Exercise
From the article about Ai Weiwei, transcribe the part that opens with the words containing "Chinese Dissident Artist" and closes with "until July 30.".

-- Quoted passage follows --

Chinese Dissident Artist Ai Weiwei at Home in Rural Portugal
Updated: 7 days ago
Ai Weiwei: Making Sense is a commentary on everyday objects and what they reveal about our changing values. The show is at the Design Museum in London until July 30.
The following article was written by Catarina Loureiro for Conde Nast Traveler (March 21, 2022).
“I always feel comfortable everywhere,” says Ai Weiwei from the rural property he recently bought in central Alentejo. The revered Chinese conceptual artist and dissident has spent much of his life in transit.
As a boy, he moved with his exiled father, the influential poet, Ai Qing, to desolate northwest China. As a young artist, he relocated to New York City and lived there from 1981 through 1993. He returned to China and, after a period of government-ordered detention, moved to Berlin in 2015 and to Cambridge, England, in 2019.

-- Quoted passage concluded --
-- Data for review follows --

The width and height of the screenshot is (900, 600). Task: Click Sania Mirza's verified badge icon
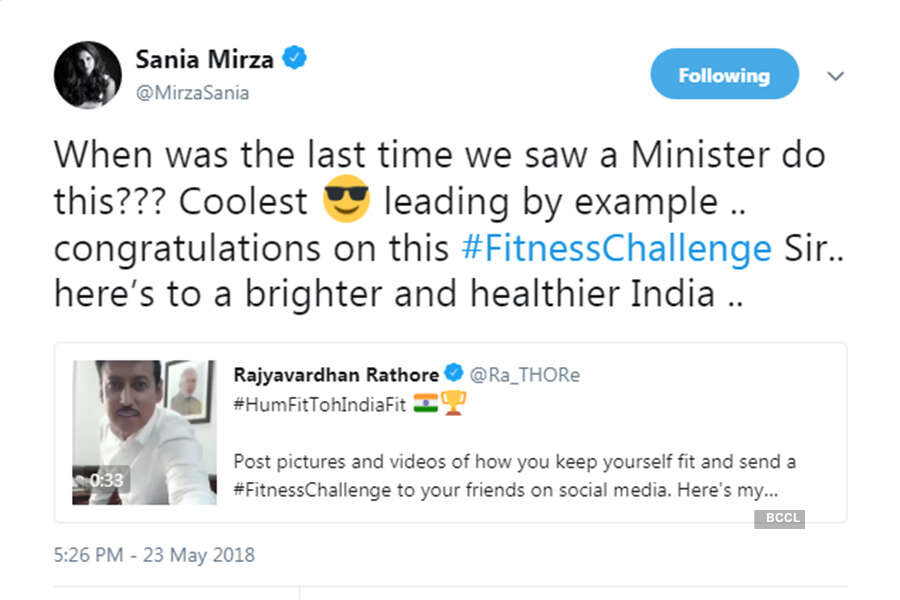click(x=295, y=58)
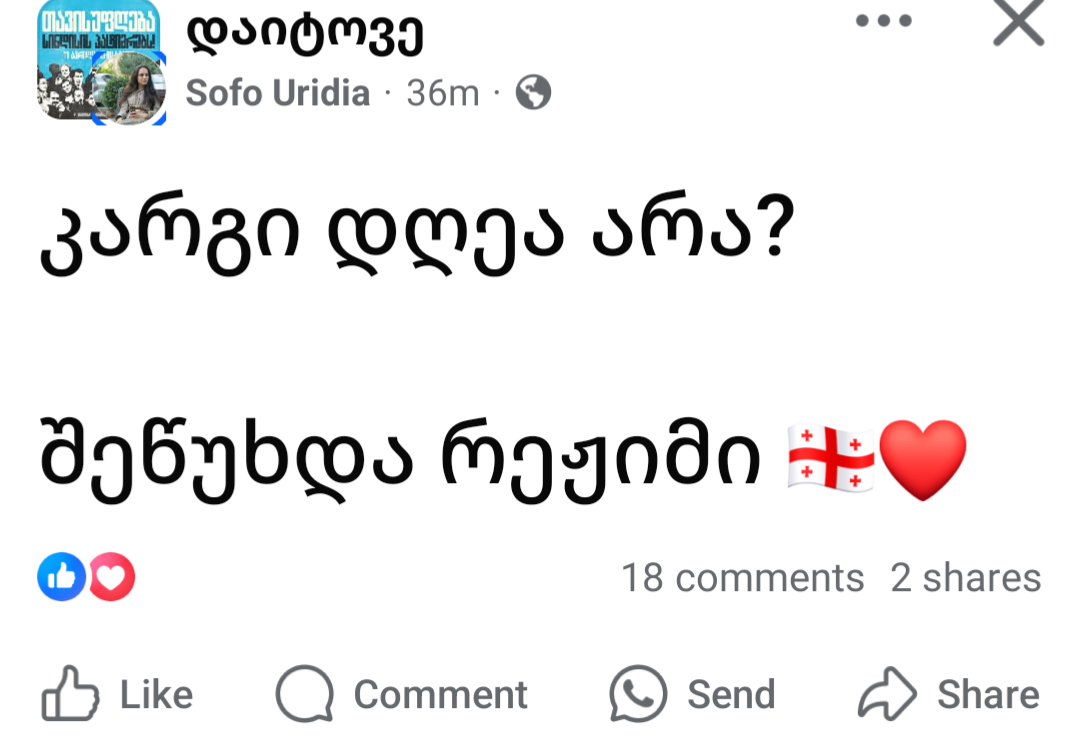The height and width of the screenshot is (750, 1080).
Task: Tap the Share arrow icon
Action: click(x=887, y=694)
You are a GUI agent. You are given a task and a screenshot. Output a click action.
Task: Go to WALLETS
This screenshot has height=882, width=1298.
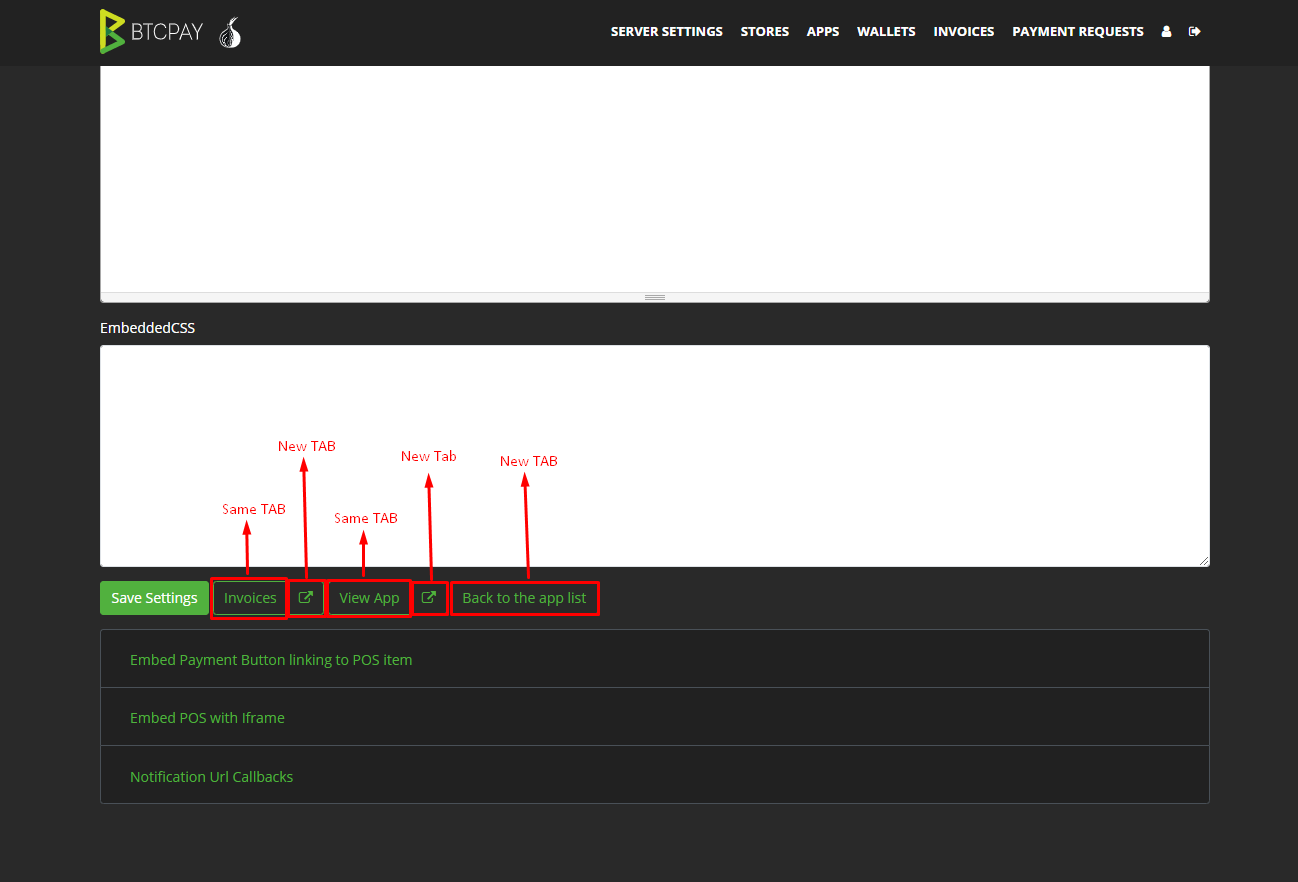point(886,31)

-- Data for review concluded --
-- Data for review follows --

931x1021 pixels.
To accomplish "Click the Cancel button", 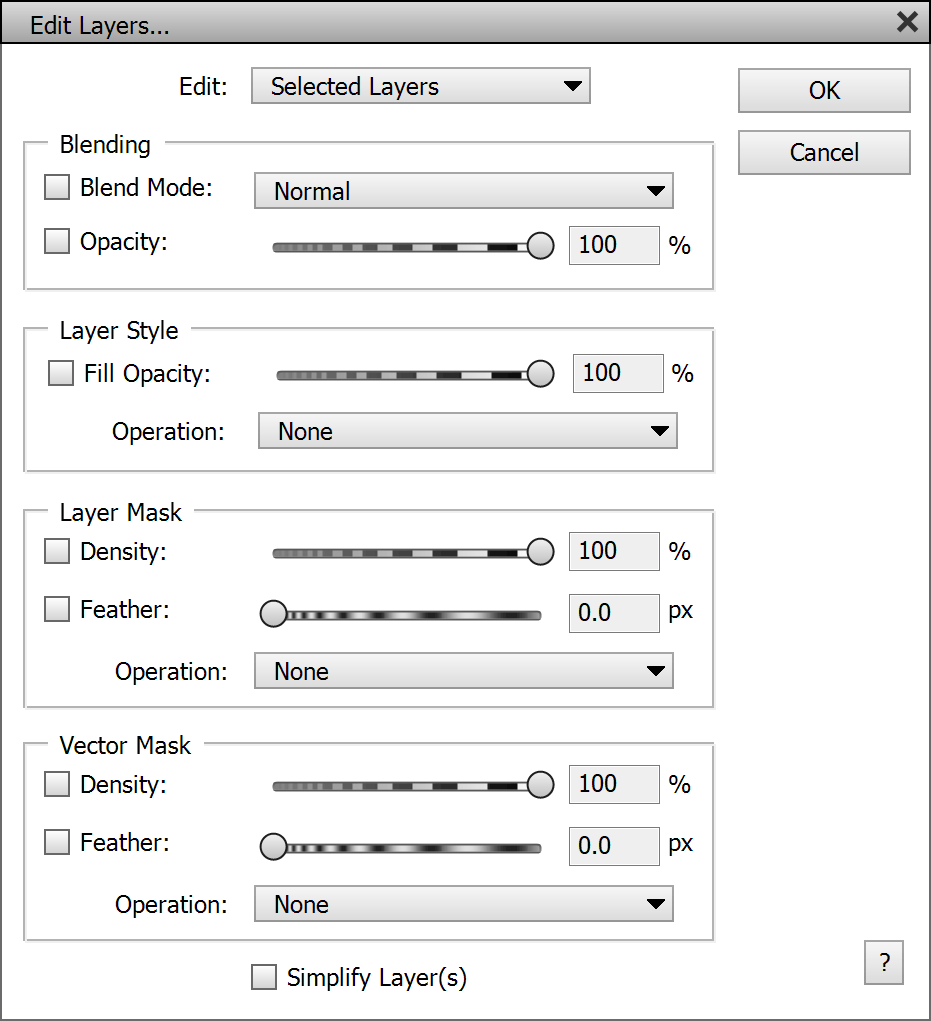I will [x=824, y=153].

-- Data for review concluded --
-- Data for review follows --

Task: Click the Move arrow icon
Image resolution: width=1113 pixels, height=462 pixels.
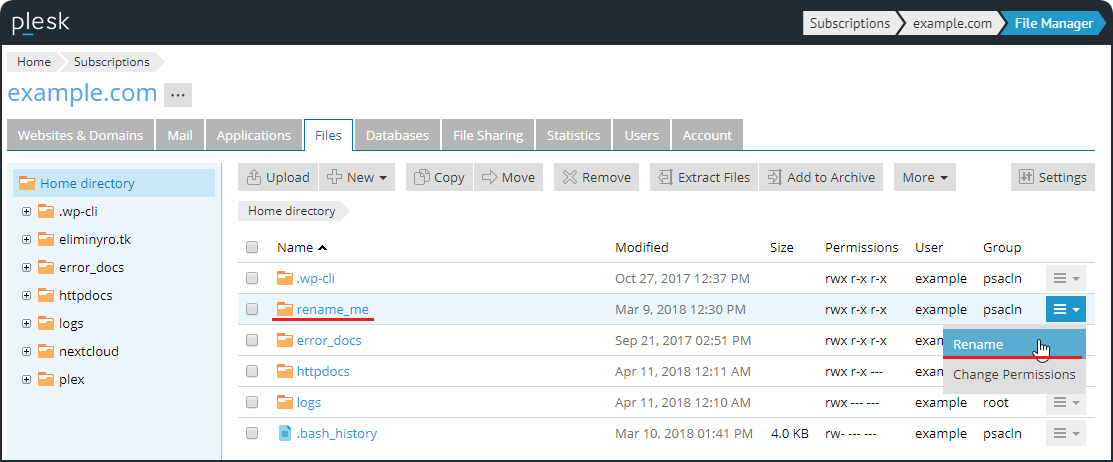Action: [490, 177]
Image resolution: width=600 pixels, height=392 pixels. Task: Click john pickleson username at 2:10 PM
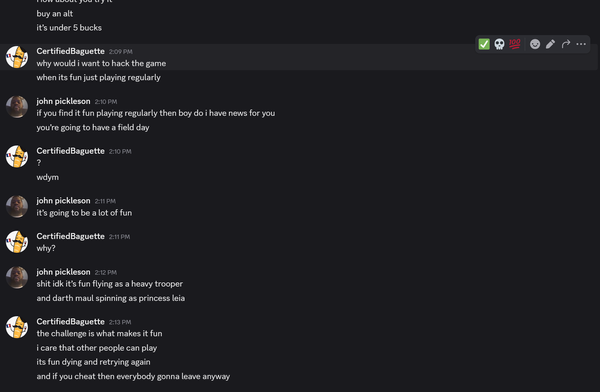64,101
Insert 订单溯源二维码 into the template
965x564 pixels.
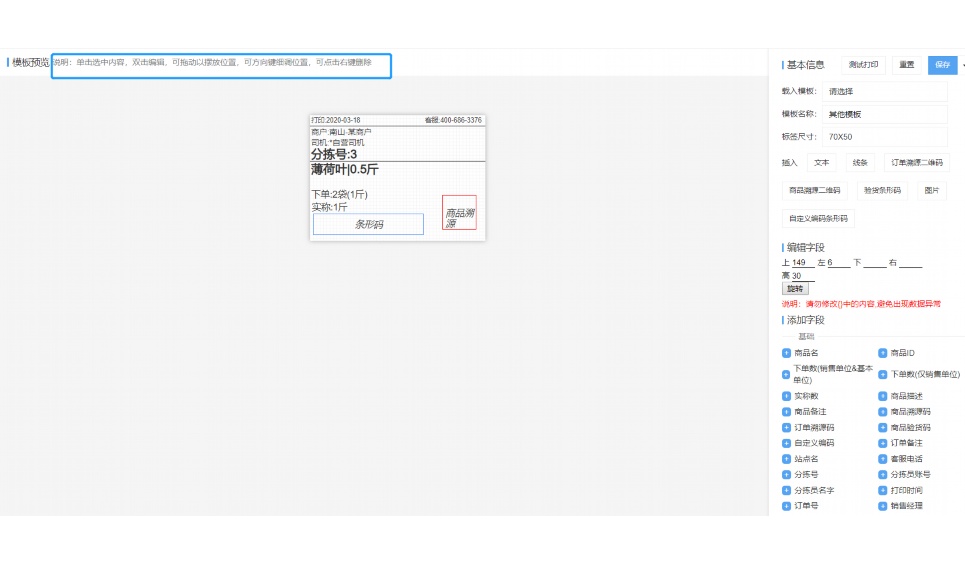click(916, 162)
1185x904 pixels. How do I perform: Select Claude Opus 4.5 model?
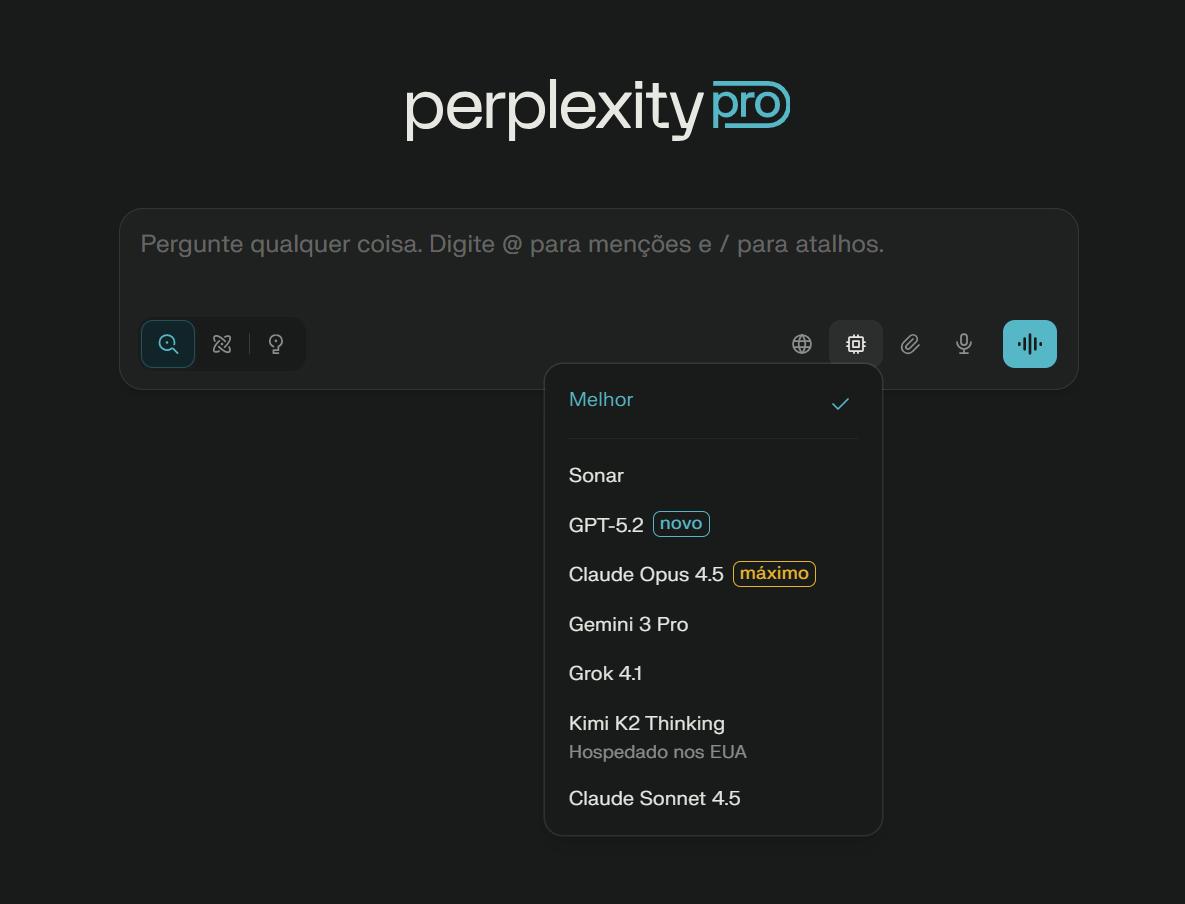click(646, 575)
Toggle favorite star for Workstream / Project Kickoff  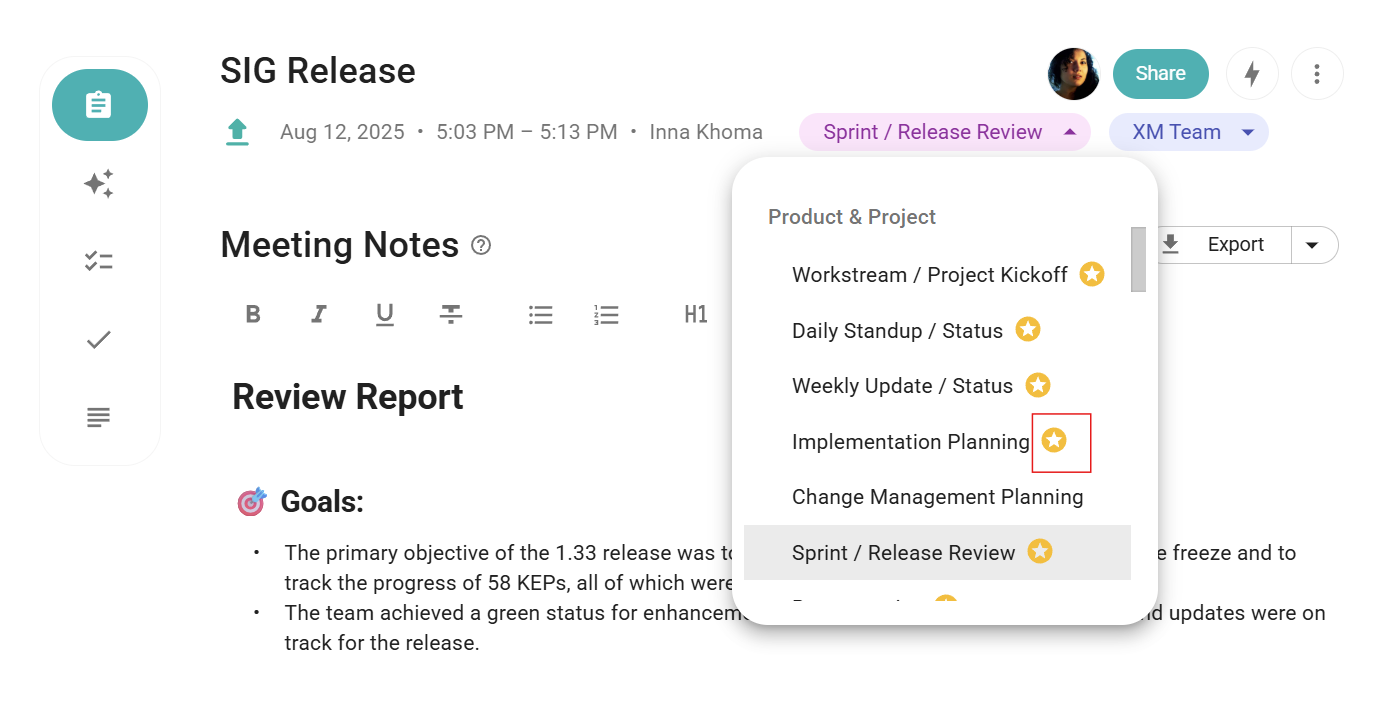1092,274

-- Data for review concluded --

Task output
Chinese Dissident Artist Ai Weiwei at Home in Rural Portugal
Updated: 7 days ago
Ai Weiwei: Making Sense is a commentary on everyday objects and what they reveal about our changing values. The show is at the Design Museum in London until July 30.